→ Records from a data collection:

▬▬▬

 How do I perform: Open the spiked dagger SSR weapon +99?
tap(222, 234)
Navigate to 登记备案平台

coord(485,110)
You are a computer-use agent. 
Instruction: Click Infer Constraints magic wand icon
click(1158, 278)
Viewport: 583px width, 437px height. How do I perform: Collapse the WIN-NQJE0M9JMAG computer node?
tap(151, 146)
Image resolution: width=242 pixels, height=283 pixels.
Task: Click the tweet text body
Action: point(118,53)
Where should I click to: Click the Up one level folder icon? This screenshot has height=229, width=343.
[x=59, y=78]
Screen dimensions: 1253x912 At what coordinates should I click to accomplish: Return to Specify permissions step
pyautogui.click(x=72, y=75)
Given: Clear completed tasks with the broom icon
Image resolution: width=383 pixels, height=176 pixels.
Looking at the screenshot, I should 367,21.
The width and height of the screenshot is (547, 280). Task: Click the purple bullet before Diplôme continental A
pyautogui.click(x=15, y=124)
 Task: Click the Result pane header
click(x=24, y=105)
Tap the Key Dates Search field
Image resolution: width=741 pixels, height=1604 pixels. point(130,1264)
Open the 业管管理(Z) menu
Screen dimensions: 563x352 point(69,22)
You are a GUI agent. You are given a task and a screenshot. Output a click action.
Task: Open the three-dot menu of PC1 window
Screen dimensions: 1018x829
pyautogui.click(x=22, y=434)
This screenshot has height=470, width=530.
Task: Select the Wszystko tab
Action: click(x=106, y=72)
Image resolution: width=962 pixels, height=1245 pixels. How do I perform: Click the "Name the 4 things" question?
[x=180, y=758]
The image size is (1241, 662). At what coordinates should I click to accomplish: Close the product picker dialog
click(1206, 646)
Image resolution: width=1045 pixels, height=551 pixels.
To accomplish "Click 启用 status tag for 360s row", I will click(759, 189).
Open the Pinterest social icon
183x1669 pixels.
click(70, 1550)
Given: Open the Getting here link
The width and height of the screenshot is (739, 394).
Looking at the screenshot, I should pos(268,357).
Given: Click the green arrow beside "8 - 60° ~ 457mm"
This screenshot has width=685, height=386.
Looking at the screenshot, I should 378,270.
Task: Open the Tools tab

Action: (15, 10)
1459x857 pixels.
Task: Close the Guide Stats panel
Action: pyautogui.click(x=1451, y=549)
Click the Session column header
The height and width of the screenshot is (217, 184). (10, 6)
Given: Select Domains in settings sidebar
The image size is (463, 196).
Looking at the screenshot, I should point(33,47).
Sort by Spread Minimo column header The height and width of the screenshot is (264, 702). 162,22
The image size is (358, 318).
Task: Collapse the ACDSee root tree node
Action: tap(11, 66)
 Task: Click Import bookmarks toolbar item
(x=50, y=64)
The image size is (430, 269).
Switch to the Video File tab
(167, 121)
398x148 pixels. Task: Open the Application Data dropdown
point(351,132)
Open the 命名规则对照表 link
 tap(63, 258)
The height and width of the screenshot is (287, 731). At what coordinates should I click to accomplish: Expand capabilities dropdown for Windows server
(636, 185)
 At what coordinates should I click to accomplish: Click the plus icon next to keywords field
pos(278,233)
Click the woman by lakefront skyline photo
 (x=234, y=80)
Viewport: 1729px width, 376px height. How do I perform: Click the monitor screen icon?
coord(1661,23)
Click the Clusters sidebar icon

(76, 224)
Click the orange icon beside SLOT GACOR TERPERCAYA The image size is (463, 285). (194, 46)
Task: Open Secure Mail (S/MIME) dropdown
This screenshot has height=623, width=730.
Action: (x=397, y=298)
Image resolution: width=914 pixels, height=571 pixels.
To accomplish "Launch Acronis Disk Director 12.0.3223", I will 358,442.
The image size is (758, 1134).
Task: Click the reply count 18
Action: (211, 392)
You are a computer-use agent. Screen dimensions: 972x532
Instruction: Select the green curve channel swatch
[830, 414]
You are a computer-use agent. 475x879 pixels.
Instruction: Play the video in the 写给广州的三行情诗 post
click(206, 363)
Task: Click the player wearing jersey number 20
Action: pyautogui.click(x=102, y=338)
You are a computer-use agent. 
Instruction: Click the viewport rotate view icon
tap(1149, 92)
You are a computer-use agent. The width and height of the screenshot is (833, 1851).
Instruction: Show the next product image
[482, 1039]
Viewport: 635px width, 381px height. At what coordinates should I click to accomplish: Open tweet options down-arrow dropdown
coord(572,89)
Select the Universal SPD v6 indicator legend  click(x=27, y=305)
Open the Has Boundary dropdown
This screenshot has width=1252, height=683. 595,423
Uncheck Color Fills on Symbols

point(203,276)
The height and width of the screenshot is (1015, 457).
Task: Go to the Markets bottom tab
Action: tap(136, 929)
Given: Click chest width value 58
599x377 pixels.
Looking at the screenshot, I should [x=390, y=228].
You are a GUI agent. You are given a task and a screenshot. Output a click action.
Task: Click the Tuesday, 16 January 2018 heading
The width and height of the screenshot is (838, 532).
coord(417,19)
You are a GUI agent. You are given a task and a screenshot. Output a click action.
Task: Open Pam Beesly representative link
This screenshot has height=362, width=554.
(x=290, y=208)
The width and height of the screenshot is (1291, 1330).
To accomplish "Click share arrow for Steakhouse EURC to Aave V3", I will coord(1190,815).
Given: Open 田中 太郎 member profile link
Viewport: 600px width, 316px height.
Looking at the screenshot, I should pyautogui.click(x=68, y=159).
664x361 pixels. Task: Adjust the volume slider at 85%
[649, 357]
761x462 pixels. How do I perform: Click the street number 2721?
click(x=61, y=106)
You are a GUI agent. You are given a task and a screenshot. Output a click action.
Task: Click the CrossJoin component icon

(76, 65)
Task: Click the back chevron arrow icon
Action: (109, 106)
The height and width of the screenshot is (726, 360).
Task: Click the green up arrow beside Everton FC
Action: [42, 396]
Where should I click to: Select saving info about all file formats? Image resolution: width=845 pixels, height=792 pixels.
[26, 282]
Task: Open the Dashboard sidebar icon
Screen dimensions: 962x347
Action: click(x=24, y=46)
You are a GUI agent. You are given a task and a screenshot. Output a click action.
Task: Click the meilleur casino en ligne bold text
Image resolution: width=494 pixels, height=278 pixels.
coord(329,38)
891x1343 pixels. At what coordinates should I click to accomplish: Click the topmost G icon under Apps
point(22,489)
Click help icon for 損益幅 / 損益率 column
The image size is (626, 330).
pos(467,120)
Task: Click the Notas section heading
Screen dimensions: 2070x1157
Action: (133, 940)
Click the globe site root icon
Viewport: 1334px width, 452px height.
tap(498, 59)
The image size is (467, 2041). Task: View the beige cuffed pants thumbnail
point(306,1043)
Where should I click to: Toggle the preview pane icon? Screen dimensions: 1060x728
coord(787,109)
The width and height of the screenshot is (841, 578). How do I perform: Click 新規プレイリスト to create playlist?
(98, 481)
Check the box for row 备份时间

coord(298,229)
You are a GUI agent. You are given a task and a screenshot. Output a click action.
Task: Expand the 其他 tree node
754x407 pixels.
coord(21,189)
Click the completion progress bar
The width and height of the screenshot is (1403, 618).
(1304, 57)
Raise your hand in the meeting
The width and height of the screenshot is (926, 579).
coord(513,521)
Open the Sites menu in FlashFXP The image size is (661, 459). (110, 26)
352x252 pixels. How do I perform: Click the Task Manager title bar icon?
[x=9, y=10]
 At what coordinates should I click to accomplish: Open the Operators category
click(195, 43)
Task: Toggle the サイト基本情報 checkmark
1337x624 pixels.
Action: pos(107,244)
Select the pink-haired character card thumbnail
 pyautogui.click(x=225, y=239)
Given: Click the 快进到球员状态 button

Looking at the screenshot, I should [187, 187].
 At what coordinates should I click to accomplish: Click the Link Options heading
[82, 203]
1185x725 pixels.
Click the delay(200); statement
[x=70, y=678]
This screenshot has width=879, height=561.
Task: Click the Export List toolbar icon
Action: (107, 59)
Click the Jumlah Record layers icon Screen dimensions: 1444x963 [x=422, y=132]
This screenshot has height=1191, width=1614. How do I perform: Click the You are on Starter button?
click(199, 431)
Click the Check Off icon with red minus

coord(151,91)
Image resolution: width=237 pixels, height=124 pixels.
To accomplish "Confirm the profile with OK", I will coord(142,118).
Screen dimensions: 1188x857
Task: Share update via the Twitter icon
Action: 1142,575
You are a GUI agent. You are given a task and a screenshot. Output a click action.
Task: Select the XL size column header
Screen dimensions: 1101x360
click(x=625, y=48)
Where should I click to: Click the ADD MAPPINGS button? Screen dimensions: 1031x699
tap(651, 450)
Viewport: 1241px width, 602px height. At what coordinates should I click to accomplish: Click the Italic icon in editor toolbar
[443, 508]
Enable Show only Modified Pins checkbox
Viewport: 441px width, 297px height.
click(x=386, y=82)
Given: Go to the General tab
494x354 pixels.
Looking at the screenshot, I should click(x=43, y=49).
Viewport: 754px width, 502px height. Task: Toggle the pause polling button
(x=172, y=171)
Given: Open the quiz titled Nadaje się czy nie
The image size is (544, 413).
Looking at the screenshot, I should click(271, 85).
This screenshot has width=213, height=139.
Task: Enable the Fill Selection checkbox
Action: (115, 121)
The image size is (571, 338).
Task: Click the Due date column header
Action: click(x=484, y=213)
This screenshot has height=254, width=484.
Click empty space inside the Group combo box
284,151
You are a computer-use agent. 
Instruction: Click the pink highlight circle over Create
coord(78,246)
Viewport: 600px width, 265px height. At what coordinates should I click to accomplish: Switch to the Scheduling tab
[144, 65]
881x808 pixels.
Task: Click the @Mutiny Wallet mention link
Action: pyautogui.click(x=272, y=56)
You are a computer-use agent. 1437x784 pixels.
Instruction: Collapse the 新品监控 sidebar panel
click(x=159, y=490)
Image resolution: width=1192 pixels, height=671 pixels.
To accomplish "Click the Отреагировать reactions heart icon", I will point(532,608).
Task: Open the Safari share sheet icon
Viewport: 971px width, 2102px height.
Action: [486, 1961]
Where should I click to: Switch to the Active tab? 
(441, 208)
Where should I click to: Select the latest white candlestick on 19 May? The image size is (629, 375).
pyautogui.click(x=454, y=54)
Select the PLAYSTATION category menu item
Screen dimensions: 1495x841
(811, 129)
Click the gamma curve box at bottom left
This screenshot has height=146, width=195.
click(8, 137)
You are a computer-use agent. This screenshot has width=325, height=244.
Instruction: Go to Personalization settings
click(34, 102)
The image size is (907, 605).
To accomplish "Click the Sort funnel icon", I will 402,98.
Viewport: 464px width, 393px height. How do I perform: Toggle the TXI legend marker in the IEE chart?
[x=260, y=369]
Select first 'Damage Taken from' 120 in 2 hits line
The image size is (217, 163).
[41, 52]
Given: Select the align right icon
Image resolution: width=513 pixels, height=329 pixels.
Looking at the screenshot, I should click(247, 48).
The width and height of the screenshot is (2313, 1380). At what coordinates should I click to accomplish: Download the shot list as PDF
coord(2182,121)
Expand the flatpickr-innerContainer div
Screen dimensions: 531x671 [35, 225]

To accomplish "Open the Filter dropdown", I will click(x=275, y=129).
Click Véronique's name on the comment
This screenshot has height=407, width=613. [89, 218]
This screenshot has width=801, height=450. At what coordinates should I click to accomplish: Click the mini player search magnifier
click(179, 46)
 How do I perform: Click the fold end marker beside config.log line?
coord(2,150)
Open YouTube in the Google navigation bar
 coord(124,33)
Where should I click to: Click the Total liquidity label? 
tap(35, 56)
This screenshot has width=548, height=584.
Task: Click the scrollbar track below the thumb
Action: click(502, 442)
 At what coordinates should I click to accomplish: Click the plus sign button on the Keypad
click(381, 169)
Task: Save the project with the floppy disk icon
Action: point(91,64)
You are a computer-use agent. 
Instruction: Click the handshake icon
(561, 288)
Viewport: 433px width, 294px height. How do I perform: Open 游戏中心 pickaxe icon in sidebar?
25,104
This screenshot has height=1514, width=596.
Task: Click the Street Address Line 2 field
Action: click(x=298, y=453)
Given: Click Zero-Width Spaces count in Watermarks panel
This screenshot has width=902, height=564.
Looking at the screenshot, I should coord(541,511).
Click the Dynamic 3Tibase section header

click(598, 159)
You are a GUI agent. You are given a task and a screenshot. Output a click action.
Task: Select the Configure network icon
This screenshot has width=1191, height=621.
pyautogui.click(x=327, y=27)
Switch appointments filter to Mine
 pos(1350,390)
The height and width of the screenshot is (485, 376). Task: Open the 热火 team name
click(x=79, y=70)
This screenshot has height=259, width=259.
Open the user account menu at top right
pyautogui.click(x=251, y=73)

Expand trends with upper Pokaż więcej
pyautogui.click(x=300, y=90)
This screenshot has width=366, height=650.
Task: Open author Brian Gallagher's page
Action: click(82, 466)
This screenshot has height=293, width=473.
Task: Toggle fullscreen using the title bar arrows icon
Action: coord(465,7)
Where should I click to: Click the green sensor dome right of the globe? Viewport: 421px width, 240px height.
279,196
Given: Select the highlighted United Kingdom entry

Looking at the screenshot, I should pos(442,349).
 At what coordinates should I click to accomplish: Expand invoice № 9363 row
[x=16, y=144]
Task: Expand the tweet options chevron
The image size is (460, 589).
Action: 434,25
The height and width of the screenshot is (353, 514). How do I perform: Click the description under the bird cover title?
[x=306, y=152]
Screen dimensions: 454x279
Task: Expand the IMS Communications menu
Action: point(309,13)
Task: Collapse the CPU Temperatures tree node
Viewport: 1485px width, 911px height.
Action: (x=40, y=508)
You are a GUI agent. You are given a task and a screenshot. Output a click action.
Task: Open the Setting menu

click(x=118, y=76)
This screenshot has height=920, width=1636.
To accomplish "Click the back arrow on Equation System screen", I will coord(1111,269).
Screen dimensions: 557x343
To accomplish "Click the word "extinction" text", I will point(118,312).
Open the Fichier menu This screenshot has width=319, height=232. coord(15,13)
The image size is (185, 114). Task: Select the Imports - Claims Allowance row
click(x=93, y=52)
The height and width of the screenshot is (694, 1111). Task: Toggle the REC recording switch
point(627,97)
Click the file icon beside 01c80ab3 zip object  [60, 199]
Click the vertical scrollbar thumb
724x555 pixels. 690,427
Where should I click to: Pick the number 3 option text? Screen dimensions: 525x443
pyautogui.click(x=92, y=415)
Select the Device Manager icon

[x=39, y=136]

▬▬▬

→ Requirement: Copy the material from the line with "You are a computer-use agent. Screen" through the line with "[482, 1039]", replacing "computer-use agent" with "GUI agent" and leaving everything else unchanged.

→ Result:
You are a GUI agent. Screen dimensions: 972x532
Instruction: Select the green curve channel swatch
[830, 414]
You are a GUI agent. 475x879 pixels.
Instruction: Play the video in the 写给广州的三行情诗 post
click(206, 363)
Task: Click the player wearing jersey number 20
Action: pyautogui.click(x=102, y=338)
You are a GUI agent. 
Instruction: Click the viewport rotate view icon
tap(1149, 92)
You are a GUI agent. The width and height of the screenshot is (833, 1851).
Instruction: Show the next product image
[482, 1039]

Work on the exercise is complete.